France maintains the sixth largest defence budget in the world and the largest armed forces in size in the European Union (EU). France also maintains the world's third-largest nuclear deterrent (behind Russia and the United States).
The military history of France encompasses an immense panorama of conflicts and struggles extending for more than 2,000 years across areas including modern France, greater Europe, and French territorial possessions overseas. According to the British historian Niall Ferguson, France has participated in 50 of the 125 major European wars fought since 1495, and in 168 battles fought since 387 BC, they have won 109, drawn 10 and lost 49: this makes France the most successful military power in European history—in terms of number of fought and won.

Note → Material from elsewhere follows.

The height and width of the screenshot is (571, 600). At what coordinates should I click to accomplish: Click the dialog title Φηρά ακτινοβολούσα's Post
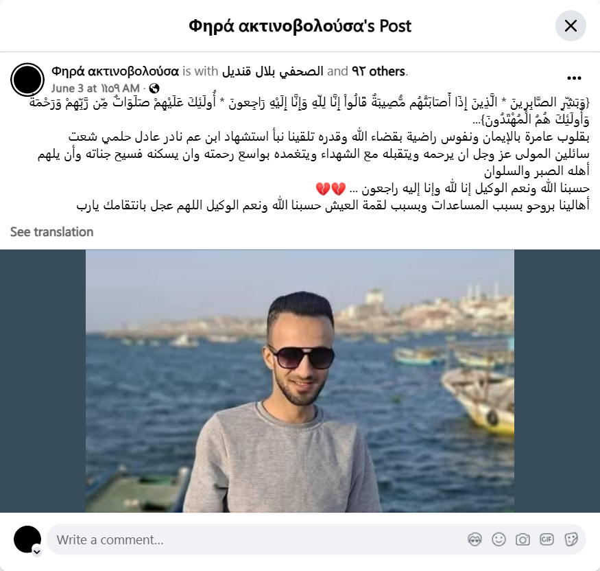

The Gallo-Roman conflict predominated from 60 BC to 50 BC, with the Romans emerging victorious in the conquest of Gaul by Julius Caesar. After the decline of the Roman Empire, a Germanic tribe known as the Franks took control of Gaul by defeating competing tribes. The "land of Francia," from which France gets its name, had high points of expansion under kings Clovis I and Charlemagne. In the Middle Ages, rivalries with England and the Holy Roman Empire prompted major conflicts such as the Norman Conquest and the Hundred Years' War. With an increasingly centralized monarchy, the first standing army since Roman times, and the use of artillery, France expelled the English from its territory and came out of the Middle Ages as the most powerful nation in Europe, only to lose that status to Spain following defeat in the Italian Wars. The Wars of Religion crippled France in the late 16th century, but a major victory over Spain in the Thirty Years' War made France the most powerful nation on the continent once more. In parallel, France developed its first colonial empire in Asia, Africa, and in the Americas. Under Louis XIV, France achieved military supremacy over its rivals, but escalating conflicts against increasingly powerful enemy coalitions checked French ambitions and left the kingdom bankrupt at the opening of the 18th century.